A loud blast of music assaults my ears as I near my mother’s bedroom. I wince and push the door open, deciding knocking would be futile. Looking around the room I frown.

Bags, shoes, sweaters, pants, skirts and every other imaginable article of clothing litter the floor of the room. The anal retentive part of me wants to pick up every one to neatly fold and stack them somewhere more appropriate than the floor but I squelch the urge. Entering my mother’s domain can induce even the calmest of the calmest to overdose on Xanax. Everything is everywhere it shouldn’t be. Makeup litters the settee in her lounge and her toothbrush perches precariously atop the booming stereo speakers.

Even when I was much younger, my dad, my older sister and I used to joke about my mother being a living, breathing, walking tornado. The maids could have arranged a room to perfection just a few minutes before but Mom just had to walk through in a few seconds and furniture would fall and break in their rush to be out of the path of her sure and sudden destruction. Years later, a house full of crash proof, crack proof, mega durable furniture pieces later, my mom wreaks destruction where destruction ought not to be.

 Spotting her pile of Louboutins, I step over them gingerly to mute the stereo.

            “I was listening to that!”

            “Yeah, but that doesn’t mean the entire hotel wants to hear it too,” I retort cringing as I inspect the Bob Dylan album cover near the stereo. My mother’s taste in music will forever be questionable.

            “What did you lose now?” I ask staring as I walk around my mother’s 6000 square foot bedroom. Warily eyeing some of the weirder looking objects littering the room I pick my steps carefully.

            “Nothing. Have you seen my purple top?” her voice is muffled as she yells out at me and I wince again still trying to locate her in the too big room.

            “Which one?” I asked as I pick up the picture frame by the piano of my mother and her latest conquest. “Purple top number 98 or 99?”

            “I need it. I want to be wearing purple when I arrive in Europe again.”

            Completely unfazed by the health hazard that is my mother’s immediate surroundings, a bubble of excitement rises and I replace the picture frame, following the clatters that rifle through the suite. Hopping crazily over the items scatter about the floor I find my mother in her walk in closet.

            “We’re going to Europe? But I thought I said you wanted to stay here this summer. Oh my gosh! I’m going to Europe!”
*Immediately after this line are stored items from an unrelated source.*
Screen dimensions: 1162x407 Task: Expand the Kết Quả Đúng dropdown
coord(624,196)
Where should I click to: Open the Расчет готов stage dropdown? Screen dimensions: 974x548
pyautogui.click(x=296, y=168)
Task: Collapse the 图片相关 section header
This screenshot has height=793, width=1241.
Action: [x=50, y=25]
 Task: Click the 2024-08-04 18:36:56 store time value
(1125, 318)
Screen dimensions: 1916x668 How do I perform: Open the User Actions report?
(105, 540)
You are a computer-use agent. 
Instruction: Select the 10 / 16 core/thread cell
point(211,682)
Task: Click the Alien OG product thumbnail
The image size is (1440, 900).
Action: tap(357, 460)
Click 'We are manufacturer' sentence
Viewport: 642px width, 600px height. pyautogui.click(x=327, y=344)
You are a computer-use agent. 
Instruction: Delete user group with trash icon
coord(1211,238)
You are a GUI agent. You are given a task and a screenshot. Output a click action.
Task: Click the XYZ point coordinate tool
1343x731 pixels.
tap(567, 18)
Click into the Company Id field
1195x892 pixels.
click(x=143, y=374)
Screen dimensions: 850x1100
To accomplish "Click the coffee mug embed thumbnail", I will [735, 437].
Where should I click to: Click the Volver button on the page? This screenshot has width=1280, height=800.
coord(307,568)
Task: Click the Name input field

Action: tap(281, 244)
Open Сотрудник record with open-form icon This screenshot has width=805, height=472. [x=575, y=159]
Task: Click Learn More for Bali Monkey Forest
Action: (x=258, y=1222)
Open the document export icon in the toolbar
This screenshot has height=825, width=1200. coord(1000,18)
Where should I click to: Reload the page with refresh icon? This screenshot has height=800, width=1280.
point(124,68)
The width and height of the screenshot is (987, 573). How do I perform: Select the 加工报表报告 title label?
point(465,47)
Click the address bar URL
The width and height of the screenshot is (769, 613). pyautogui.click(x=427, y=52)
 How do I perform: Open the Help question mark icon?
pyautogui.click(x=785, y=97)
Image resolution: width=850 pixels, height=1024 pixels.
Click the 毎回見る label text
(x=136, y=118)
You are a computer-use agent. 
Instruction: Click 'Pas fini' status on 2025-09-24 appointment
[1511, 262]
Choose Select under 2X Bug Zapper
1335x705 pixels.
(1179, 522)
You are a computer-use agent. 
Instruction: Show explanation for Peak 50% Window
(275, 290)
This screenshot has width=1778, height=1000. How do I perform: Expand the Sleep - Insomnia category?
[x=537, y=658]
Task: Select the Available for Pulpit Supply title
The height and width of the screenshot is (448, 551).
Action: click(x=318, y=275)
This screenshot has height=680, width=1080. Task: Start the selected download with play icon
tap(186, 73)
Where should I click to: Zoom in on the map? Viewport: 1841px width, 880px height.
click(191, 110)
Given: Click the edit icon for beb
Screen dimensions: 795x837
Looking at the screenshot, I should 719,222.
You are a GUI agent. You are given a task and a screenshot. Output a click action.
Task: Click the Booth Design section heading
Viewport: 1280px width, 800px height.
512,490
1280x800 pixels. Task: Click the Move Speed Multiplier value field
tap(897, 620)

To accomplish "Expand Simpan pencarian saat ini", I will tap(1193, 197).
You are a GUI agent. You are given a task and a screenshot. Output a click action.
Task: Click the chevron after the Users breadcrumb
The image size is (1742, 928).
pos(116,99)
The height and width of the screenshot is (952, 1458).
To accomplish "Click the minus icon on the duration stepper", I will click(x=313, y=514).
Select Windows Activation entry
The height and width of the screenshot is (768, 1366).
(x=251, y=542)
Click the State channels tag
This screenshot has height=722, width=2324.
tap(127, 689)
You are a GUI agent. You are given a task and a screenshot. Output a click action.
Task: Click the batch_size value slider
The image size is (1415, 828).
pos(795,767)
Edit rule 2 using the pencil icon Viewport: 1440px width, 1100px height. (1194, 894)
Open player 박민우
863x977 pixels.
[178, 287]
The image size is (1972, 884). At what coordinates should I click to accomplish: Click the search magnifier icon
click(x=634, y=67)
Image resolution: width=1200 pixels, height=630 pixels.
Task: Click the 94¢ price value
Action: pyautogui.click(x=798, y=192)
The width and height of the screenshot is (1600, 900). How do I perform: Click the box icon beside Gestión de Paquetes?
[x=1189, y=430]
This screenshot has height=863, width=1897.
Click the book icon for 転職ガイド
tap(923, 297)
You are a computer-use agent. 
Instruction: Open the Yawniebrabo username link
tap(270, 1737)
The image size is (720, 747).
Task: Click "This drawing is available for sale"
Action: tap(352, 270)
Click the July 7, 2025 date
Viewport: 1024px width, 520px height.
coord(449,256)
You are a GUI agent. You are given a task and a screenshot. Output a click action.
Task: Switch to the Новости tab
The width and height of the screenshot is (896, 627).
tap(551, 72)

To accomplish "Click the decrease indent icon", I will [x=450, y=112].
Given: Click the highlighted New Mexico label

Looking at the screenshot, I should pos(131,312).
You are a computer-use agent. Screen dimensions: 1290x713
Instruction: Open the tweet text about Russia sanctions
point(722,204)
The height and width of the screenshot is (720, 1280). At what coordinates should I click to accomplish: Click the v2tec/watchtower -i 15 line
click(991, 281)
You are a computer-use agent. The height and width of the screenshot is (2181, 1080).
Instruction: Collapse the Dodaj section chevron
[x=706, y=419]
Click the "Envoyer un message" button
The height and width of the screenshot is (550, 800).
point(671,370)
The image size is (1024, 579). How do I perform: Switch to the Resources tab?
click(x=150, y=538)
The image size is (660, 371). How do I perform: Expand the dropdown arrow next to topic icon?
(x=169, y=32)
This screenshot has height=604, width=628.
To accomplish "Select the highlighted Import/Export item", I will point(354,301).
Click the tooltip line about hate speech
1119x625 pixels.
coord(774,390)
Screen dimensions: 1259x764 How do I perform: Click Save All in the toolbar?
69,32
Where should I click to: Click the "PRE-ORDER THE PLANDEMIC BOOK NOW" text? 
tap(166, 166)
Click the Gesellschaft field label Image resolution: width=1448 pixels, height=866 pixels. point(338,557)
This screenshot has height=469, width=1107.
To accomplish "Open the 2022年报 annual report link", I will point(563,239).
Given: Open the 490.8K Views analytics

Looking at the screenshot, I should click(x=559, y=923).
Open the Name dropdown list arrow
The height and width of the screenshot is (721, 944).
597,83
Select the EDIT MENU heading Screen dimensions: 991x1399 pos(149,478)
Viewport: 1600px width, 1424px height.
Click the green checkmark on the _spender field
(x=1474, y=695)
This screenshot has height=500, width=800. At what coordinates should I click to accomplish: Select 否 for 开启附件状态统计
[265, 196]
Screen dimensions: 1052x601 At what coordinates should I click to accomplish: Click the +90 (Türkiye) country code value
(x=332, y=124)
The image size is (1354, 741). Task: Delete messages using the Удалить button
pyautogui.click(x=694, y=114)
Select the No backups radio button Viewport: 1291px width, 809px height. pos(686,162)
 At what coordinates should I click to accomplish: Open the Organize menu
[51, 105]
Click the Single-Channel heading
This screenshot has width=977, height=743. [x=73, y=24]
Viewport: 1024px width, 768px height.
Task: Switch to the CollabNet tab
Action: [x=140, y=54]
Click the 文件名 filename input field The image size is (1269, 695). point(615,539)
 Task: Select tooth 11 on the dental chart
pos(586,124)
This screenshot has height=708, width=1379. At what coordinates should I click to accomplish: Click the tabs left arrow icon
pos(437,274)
            “It’s a business trip Milani.”

            “Yeah, for the businesswoman,” I point out, refusing to let my high spirits be crushed. “Imagine what Europe would be like for me.”

            “Sweetie.”

            “And I just might go shopping. Oh! All those art museum, the music, the food, the sights.” I rambled on and finally stand before the closet doors staring up at my mother’s long legs standing on a stool and reaching for the top shelf.

            “Sweetie,” Mom says, exasperated. “You’re not going to Europe with me.”

Gravity took its toll on my shoulders and my spirits plummeted to the ground in perfectly synchronized disappointment.

            “Oh well, we can always go next year.”

“I’m afraid not sweetie,” Mickalia says walking around me and stuffing another handful of clothes into her suitcase before fighting it shut.